→ **The request**: Duplicate everything in the data from the line containing "Task: Enable the MA5 moving average checkbox" down to the end of the data, keeping each line as it appears.

━━━━━ Exercise materials ━━━━━

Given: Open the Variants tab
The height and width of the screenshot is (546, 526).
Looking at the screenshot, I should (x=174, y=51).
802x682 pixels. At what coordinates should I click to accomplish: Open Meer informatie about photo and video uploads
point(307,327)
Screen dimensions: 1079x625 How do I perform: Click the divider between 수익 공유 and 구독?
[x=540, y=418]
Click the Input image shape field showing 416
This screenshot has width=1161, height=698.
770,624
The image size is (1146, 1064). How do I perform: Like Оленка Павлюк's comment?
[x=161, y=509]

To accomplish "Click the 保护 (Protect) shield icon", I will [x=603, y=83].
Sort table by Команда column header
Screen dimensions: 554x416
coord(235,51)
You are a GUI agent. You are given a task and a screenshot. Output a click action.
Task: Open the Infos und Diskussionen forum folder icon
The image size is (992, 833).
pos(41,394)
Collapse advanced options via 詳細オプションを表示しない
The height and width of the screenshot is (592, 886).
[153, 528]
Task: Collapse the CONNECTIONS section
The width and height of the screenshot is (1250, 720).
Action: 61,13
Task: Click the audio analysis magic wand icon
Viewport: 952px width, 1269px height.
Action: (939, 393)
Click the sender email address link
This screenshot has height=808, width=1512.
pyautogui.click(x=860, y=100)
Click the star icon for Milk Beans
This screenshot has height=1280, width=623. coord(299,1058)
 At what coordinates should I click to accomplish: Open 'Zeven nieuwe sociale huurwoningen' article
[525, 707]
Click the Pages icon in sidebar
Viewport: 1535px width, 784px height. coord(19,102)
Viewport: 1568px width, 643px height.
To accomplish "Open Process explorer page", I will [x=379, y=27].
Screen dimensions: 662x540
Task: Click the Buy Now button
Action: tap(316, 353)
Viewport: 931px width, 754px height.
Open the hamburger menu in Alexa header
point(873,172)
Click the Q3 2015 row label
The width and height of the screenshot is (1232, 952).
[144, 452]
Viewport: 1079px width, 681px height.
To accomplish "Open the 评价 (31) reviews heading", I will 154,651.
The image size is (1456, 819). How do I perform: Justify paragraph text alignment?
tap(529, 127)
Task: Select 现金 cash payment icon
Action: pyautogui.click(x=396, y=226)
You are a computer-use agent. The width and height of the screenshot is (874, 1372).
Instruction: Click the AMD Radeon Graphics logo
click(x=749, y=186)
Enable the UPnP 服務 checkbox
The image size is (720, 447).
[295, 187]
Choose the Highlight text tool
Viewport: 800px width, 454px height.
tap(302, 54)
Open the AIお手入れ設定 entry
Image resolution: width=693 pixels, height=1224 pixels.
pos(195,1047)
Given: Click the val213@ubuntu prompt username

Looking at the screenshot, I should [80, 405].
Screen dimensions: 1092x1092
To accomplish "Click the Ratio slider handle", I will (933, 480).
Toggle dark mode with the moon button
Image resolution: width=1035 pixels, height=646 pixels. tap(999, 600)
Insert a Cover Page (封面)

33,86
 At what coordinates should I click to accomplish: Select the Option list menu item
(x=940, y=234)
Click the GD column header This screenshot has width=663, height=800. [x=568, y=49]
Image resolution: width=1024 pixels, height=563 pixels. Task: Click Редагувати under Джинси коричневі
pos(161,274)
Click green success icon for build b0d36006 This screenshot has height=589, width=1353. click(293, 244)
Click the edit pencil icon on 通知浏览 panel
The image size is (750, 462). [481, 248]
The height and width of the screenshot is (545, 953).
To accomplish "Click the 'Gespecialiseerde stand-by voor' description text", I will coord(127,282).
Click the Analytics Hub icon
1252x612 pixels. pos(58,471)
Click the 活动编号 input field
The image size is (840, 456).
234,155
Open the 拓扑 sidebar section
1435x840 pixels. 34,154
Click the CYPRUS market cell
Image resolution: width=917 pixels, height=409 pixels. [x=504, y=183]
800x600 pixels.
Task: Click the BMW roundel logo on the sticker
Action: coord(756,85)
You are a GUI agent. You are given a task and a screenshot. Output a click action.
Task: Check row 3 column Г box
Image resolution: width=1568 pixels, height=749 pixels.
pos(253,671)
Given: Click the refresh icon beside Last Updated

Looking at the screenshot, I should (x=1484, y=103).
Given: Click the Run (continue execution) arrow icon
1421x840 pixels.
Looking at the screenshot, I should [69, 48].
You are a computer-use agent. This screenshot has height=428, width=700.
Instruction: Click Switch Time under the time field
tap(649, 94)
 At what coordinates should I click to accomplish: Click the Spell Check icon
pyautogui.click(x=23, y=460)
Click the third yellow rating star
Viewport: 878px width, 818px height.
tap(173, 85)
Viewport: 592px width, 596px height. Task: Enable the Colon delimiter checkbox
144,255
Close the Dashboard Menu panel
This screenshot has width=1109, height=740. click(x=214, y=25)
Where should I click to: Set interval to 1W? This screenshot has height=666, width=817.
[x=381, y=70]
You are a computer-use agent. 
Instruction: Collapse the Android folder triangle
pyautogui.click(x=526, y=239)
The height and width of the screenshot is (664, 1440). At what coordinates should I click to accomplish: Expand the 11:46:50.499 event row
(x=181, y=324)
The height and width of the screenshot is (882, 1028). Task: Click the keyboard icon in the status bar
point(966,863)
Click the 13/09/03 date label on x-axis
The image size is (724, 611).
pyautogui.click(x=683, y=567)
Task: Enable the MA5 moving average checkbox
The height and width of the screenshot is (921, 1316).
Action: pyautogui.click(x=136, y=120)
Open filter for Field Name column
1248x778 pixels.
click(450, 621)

━━━━━

→ **Result of the task**:
Task: Enable the MA5 moving average checkbox
The height and width of the screenshot is (921, 1316).
Action: pyautogui.click(x=136, y=120)
Open filter for Field Name column
1248x778 pixels.
click(450, 621)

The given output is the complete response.